Overview
Fuzzing is a software testing technique that involves feeding a program with random generated data to identify corner-case errors. There are different types of fuzzers:
- “Black-box” fuzzers, that runs your program as-is, without any instrumentation and knowledge.
- “Grey-box” fuzzers, that instruments your program at compile time or runs it inside QEMU (efficiently), gaining insight about control flow.
Grey-box fuzzers, also known as feedback-driven fuzzers, are superior to black-box ones but require full access to the binary or source code. By leveraging control-flow knowledge, they can employ genetic algorithms for input mutation, save new discovered path and explore your program step-by-step.
They also has two different modes:
- The program runs without code modifications, accepting generated input via files or CLI arguments. This method is slower due to program startup overhead, even with fuzzer’s attempt to minimize it (e.g., by forking before
main()
). - So called “Persistent Mode”, when you provide function for testing arbitary data.

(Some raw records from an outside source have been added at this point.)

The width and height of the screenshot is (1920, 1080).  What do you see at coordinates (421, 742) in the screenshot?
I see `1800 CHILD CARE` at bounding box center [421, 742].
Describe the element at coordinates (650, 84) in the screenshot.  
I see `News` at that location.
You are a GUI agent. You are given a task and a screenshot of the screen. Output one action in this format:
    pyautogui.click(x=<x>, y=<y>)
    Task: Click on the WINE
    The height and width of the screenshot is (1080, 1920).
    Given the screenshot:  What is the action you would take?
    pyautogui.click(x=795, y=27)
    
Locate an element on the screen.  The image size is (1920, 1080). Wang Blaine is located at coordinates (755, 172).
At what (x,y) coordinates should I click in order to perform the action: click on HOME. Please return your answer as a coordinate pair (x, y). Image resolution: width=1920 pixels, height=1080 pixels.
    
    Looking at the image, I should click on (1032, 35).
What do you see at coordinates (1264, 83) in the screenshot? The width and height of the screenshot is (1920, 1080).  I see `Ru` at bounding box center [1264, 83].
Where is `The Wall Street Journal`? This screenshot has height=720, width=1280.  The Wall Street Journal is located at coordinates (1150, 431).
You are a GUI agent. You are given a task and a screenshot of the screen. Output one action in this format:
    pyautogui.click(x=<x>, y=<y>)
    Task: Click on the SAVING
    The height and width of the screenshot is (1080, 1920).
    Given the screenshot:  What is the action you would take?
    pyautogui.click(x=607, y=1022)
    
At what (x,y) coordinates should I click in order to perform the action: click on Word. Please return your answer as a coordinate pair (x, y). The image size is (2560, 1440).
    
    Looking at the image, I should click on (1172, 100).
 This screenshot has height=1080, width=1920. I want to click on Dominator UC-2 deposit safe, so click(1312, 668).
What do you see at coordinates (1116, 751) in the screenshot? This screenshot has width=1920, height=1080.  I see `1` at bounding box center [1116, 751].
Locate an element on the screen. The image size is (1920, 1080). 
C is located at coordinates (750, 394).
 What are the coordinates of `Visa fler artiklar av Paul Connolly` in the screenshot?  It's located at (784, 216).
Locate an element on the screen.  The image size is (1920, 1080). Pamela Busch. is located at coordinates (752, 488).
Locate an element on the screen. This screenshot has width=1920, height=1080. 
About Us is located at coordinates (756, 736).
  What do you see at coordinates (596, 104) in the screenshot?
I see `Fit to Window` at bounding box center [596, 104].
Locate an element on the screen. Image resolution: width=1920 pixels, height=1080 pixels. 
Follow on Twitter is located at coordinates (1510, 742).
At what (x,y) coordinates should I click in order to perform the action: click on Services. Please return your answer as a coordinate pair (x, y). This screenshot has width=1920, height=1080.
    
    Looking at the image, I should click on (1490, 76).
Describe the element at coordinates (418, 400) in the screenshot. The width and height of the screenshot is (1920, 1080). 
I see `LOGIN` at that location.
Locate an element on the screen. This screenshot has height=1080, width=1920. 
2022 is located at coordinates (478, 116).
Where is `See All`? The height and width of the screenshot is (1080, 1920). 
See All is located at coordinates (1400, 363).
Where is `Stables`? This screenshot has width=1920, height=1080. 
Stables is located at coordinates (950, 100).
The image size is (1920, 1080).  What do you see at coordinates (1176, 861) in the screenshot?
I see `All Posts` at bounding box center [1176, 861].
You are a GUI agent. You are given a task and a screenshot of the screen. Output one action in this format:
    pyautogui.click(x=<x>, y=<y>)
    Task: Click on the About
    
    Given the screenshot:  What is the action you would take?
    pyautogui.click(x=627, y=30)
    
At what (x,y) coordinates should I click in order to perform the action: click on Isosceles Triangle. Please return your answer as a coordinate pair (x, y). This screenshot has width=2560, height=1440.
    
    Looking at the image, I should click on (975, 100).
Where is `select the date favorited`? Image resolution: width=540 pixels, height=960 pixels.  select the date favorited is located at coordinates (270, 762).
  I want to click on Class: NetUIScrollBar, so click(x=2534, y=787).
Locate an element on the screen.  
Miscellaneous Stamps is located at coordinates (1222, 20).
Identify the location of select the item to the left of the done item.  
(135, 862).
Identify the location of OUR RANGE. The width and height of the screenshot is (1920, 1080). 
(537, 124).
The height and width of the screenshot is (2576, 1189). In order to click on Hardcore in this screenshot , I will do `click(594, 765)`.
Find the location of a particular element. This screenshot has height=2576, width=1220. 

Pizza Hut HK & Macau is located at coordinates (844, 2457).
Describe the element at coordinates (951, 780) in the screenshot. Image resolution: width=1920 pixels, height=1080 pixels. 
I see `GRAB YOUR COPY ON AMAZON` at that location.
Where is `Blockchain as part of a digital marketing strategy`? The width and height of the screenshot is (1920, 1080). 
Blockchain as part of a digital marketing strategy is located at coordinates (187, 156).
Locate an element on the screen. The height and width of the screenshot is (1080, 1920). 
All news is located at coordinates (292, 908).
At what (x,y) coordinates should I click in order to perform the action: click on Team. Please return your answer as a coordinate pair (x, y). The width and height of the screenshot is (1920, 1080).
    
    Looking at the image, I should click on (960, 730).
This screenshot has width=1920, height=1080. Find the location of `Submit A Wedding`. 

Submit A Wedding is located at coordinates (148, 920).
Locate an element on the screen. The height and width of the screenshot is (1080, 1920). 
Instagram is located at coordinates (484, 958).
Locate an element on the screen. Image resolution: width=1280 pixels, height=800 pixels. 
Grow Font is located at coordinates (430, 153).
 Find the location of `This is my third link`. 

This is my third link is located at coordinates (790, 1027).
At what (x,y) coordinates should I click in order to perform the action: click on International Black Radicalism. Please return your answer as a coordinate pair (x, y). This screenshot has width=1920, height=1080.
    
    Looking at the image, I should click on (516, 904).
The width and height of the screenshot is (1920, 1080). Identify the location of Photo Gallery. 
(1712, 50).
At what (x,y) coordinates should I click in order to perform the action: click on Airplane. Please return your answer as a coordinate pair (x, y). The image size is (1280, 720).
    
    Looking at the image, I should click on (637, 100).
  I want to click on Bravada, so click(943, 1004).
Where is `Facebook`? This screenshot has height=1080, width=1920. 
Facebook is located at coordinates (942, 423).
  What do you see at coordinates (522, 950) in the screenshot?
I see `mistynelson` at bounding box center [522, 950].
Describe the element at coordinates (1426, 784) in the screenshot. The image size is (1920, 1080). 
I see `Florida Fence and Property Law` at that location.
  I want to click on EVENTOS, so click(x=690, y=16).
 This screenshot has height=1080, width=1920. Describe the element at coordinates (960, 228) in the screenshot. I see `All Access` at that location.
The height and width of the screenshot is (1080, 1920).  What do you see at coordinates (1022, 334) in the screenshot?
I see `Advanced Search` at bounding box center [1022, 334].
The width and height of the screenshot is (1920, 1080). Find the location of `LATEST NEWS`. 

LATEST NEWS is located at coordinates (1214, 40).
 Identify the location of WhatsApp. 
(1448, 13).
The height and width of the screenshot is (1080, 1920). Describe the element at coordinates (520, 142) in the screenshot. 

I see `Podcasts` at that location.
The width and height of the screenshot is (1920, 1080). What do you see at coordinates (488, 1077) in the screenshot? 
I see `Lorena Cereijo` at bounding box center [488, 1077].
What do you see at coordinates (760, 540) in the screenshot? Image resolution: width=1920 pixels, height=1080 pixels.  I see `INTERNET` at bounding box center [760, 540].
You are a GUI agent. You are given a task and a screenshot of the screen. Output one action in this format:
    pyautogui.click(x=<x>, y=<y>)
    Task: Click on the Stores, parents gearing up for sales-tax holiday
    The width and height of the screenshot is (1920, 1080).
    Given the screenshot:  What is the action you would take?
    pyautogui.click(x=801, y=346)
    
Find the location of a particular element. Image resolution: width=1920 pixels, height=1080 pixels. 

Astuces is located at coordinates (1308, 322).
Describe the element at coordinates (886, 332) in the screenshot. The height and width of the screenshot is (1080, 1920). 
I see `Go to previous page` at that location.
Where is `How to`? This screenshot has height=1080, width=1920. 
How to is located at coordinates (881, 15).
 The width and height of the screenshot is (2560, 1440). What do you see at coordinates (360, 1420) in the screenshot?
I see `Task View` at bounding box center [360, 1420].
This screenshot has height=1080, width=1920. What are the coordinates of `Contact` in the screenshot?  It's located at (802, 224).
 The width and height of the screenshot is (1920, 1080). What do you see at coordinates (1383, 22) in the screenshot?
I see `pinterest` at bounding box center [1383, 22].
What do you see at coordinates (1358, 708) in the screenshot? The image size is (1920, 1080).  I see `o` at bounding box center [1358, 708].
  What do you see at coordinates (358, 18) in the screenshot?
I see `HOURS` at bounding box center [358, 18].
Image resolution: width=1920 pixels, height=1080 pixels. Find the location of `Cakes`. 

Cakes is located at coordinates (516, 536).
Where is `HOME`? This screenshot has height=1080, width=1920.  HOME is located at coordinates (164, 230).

Persistent Mode should be used for anything serious, becuase it’s 2x-5x times faster.
Funny ways to utilize fuzzers & tips
This section is just a bunch of random tips and ideas.
-
Everything can be a bytecode
A fuzzer gives you an array of random bytes—but you can interpret it however you want. For example, if you’re fuzzing a binary tree, you could treat the fuzzer’s input as a sequence of commands like this:
struct cmd { enum command_type; // insert, remove, etc union { struct cmd_insert ins; // for insert struct cmd_remove rem; // for remove // ... }; };
Of course, data is still random so you will have to deal with enum value being out of range or violating your code’s input invariants.
-
Adding fuzzer to unittests
The most valuable output of fuzzing is the corpus: a set of unique inputs (in terms of code coverage) that trigger every path the fuzzer discovers. So you can integrate interpreter + corpus data as unittests into your CI for fast checks and ~100% coverage, while keep running fuzzer 24/7 on some VM. Just pull new code once a week or so to discover added code pathes, and upload corpus to unittests.
-
Corpus is everything
Never underestimate the corpus – especially if you’re fuzzing something complex, like a binary tree through interpreter. Because code path discovery is kinda like a multidimensional optimization problem, fuzzers can get stuck in local minima. So you need to give the fuzzer multiple starting points by providing a well-seeded corpus.
I personally ran into this issue once: two fuzzers, both starting with empty corpora, discovered different code paths and never crossed over to the other.
List of fuzzers
Fuzzers differ in their mutation algorithms and heuristics, so there is no such thing as perfect fuzzer. There are 3 main fuzzers for C that I have tested:
- Honggfuzz – multithreaded, good results (best for my case), easy to set up and provides clear coverage monitoring.
- libFuzzer – multithreaded, part of LLVM, easy to use but semidead and has unclear status reporting
- AFL++ – kinda old legend or idk. Has a lot of variations, but is singlethreaded. You __can run it in a master-slave configuration across multiple cores, even with different strategies or use different forks, but the setup is notoriously painful and there is no easy version.
Simple example with Honggfuzz
Let’s test a basic program that crashes when the first input byte is even:
// main.c
#include <stdint.h>
#include <stdlib.h>
// Function has to have this name
int LLVMFuzzerTestOneInput(const uint8_t *data, size_t len) {
if (len == 0) { return 0; }
if (data[0] % 2 == 0) { abort(); }
return 0;
}
- First of all, clone and build honggfuzz
git clone https://github.com/google/honggfuzz
cd honggfuzz && make
- Build
main.c
with fuzzer’s compiler
<hongfuzz_dir>/hfuzz_cc/hfuzz-cc -g -fsanitize=address,undefined -O3 main.c -o main
- Run fuzzer with empty corpus (it will start from random data)
mkdir corpus crashes
<honggfuzz>/honggfuzz -P -n $(nproc) -i corpus/ --crashdir crashes/ --max-file-size 10 -- ./main
It will instantly find first crashes and save them in crashes/
directory.
3. Reproduce & debug bug
./main crashes/< some crash file >
For debugging you will probably want to rebuild ./main
with disablled optimizations and launch it under gdb.